GOAL
Convert the lines of the items below, from the line containing "The width and height of the screenshot is (493, 300)." through the line containing "center [534, 204].", both included, into a JSON list of strings with one string per line. Leave out blank lines.

EXTRACTED ENTRIES
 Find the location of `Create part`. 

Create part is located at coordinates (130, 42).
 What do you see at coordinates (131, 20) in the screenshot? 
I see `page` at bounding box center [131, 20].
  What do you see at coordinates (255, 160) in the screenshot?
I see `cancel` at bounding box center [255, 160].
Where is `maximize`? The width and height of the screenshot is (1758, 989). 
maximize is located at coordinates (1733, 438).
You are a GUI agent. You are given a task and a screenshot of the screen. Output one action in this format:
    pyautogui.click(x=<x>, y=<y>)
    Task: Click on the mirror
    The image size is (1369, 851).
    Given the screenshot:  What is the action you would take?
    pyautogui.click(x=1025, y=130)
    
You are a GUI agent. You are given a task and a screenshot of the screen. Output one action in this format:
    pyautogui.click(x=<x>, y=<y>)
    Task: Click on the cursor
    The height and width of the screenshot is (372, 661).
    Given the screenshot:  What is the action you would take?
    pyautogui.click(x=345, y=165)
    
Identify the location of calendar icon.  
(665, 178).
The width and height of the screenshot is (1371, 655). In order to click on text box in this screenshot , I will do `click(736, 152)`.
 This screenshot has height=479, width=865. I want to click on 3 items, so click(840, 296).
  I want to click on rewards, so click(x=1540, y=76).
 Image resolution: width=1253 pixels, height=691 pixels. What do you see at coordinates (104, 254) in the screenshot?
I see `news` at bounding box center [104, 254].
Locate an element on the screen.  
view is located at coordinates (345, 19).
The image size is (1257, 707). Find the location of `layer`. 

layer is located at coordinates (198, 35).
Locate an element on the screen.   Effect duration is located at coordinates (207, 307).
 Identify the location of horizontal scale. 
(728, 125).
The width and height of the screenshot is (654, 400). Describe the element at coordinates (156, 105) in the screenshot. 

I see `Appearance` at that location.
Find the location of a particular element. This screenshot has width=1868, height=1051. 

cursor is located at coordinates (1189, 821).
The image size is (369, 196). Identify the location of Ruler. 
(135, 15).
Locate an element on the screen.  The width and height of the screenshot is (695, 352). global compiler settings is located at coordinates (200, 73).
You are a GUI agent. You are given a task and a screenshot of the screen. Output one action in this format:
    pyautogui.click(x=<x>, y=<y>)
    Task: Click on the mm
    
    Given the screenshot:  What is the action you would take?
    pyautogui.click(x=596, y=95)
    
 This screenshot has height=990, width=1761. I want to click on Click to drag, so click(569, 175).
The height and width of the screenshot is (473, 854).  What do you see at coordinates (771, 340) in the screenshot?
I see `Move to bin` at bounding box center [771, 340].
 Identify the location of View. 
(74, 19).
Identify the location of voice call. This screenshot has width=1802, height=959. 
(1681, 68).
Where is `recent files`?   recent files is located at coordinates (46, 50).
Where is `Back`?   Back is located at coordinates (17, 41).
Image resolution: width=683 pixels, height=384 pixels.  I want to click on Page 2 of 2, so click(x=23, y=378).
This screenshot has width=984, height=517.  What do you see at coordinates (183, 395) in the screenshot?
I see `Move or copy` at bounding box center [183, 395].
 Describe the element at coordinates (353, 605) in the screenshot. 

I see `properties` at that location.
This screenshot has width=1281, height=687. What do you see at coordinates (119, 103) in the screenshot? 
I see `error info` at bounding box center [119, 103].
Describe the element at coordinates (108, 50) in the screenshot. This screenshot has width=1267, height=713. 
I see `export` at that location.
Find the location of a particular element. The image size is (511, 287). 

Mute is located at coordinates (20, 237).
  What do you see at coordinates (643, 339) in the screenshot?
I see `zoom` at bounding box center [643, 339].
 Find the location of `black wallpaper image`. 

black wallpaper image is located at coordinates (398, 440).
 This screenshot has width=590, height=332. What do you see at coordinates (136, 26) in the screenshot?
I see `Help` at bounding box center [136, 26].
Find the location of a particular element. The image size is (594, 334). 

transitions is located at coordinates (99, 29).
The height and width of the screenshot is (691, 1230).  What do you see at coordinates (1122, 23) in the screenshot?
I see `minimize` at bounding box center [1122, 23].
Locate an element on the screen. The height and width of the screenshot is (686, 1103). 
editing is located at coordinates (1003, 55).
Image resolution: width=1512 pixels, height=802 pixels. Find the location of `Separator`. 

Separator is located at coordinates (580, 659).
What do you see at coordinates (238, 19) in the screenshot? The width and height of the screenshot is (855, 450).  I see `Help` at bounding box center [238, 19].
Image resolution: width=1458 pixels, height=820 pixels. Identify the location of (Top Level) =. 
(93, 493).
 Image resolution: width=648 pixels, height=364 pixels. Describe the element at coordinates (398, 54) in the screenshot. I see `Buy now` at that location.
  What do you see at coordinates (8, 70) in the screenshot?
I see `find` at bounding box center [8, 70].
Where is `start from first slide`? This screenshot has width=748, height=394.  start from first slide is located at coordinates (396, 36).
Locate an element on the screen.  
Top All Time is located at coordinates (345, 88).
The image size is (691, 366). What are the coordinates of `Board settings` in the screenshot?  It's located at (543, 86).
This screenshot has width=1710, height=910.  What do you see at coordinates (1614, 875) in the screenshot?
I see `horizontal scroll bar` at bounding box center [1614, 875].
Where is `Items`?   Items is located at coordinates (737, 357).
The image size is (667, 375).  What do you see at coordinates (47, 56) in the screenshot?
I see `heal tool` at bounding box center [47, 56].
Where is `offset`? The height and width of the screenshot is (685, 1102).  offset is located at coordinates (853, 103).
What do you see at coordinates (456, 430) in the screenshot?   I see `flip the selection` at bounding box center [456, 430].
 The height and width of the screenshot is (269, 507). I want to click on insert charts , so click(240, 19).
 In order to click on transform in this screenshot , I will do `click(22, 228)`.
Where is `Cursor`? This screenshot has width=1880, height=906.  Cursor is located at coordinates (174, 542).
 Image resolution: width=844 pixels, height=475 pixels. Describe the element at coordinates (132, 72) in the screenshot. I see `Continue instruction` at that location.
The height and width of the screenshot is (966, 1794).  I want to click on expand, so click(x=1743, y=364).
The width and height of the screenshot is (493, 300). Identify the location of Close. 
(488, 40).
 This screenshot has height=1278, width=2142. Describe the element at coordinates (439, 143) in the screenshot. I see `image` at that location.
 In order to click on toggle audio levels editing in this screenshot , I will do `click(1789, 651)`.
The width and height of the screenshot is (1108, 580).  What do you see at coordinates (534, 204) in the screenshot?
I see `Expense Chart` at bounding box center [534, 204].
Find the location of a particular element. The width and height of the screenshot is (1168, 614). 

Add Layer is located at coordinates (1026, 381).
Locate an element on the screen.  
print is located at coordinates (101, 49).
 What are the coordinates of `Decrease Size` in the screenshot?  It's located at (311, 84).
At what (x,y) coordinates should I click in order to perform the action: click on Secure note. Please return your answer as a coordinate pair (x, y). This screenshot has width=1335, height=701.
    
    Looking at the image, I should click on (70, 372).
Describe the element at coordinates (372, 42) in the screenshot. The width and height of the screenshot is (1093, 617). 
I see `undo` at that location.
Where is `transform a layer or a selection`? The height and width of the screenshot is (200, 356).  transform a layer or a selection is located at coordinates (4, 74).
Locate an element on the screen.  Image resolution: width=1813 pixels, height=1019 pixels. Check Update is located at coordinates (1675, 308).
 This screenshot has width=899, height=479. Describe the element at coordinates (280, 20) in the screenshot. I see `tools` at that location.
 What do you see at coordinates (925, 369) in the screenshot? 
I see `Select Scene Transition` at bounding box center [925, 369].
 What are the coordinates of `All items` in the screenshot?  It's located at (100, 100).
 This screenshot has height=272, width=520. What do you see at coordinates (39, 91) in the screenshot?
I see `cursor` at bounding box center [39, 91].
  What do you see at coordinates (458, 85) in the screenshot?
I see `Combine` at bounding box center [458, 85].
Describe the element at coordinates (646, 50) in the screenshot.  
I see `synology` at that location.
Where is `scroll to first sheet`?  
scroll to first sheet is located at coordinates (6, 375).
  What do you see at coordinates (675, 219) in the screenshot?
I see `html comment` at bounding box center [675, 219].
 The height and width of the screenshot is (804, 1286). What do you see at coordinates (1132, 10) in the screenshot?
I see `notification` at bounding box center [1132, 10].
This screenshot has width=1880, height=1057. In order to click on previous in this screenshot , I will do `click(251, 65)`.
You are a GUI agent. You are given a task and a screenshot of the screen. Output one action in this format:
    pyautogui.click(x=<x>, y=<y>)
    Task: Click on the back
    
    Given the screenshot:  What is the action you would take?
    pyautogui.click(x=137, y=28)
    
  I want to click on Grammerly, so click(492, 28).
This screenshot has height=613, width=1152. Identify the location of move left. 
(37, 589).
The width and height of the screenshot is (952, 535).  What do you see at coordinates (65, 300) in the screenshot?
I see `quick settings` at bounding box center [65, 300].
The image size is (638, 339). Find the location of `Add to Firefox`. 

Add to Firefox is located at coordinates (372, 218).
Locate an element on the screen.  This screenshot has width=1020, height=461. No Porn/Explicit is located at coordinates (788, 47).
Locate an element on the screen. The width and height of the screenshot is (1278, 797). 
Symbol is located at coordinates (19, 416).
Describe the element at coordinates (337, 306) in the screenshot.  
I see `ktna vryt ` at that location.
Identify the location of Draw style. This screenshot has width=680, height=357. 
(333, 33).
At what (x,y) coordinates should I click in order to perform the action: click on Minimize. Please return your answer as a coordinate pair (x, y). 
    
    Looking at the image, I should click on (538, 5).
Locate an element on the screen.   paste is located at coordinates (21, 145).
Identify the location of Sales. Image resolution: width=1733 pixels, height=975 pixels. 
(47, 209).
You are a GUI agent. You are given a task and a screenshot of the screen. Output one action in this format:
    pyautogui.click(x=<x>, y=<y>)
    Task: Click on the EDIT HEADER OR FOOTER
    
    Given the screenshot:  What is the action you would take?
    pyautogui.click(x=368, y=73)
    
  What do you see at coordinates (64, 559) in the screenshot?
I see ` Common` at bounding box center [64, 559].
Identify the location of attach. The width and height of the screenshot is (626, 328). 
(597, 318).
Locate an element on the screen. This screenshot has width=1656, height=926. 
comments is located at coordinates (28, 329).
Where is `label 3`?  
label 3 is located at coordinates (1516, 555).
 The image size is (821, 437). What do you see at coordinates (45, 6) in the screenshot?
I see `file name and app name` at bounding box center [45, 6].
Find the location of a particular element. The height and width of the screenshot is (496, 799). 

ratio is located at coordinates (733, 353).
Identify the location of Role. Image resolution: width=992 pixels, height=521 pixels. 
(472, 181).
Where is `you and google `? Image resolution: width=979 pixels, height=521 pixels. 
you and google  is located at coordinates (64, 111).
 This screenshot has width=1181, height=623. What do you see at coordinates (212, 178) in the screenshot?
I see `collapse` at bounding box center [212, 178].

RIGHT ANSWER
[
  "The width and height of the screenshot is (493, 300). Identify the location of Close. ",
  "(488, 40).",
  " This screenshot has height=1278, width=2142. Describe the element at coordinates (439, 143) in the screenshot. I see `image` at that location.",
  " In order to click on toggle audio levels editing in this screenshot , I will do `click(1789, 651)`.",
  "The width and height of the screenshot is (1108, 580).  What do you see at coordinates (534, 204) in the screenshot?",
  "I see `Expense Chart` at bounding box center [534, 204]."
]